The programme was based on the long running I’m a… series of projects including I’m a Scientist, Get me out of here, running since 2008; I’m an Engineer, Get me out of here, running since 2012; and I’m an Astronaut, Get me out of here which ran in 2015–16.
This report summarises the work done and the impact on students, teachers, and healthcare professionals. The intended audience is Health Education England, and potential partners looking to develop digital healthcare engagement programmes.
- 3 General Practice Zones were run across 2017 and 2018.
- Across the 3 events 878 students logged in from 30 schools across the East Midlands. 78% of students were active on the site (asked a question, took part in a live chat, cast a vote, or posted a comment). The students asked 453 questions, and 750 answers were given.
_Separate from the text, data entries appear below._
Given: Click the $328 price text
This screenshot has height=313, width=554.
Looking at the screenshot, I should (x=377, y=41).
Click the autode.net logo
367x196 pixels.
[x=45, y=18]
There were 8,256 lines of live chat.
- 22 healthcare professionals engaged with school students, including qualified GPs, trainee GPs, medical students (clinical phases) with an interest in general practice, practice nurses, practice managers, and nurse practitioners.
- Taking part helped students to clarify their decisions on whether to follow a career in healthcare. Students learnt about the range of careers and courses available, about how medics work, how to apply for jobs and skills needed, and about the lives of healthcare professionals.
“I was able to ask any questions concerning specific areas of healthcare and gain knowledge about studying medicine at University, tips about interviews as well as generally working within the NHS (specifically as a doctor)” — Student, post-event survey
“It strengthened their aspirations to get into that career or it made them realise the true aspects of the job and changed their minds.” — Teacher, post-event interview
- Teachers valued the project: 95% of teachers who responded to the post-event survey said they would take part again. Teachers highlighted the value of contact with real and engaging healthcare professionals, enthusiasm and engagement from the students, the range of careers represented, and the motivation for students to pursue healthcare careers.
“Students are definitely more aware of the different careers. They were amazed that professionals were willing to speak to them and if we were not limited with ICT support, I would have encouraged more classes to participate. Of those who took part, more are speaking about healthcare as a possible career” — Teacher, post-event interview
- Healthcare professionals commented on how taking part rejuvenated their passion for their careers.
“Taking part was beneficial in that I enjoyed the chance to engage with young people and give then insight into the realities of the career. Their questions and enthusiasm also did a lot to remind me why I am inspired and enthusiastic about medicine, which was great as it can be easy to forget! The events did give me confidence to do more like this and look at other ways I could promote healthcare careers that I might not have engaged with before.” — Healthcare professional, post-event interview
- £1,500 in prize money was awarded to winning healthcare professionals. Each winner was given £500 to be spent on projects with schools, further extending the reach of the I’m a Medic project.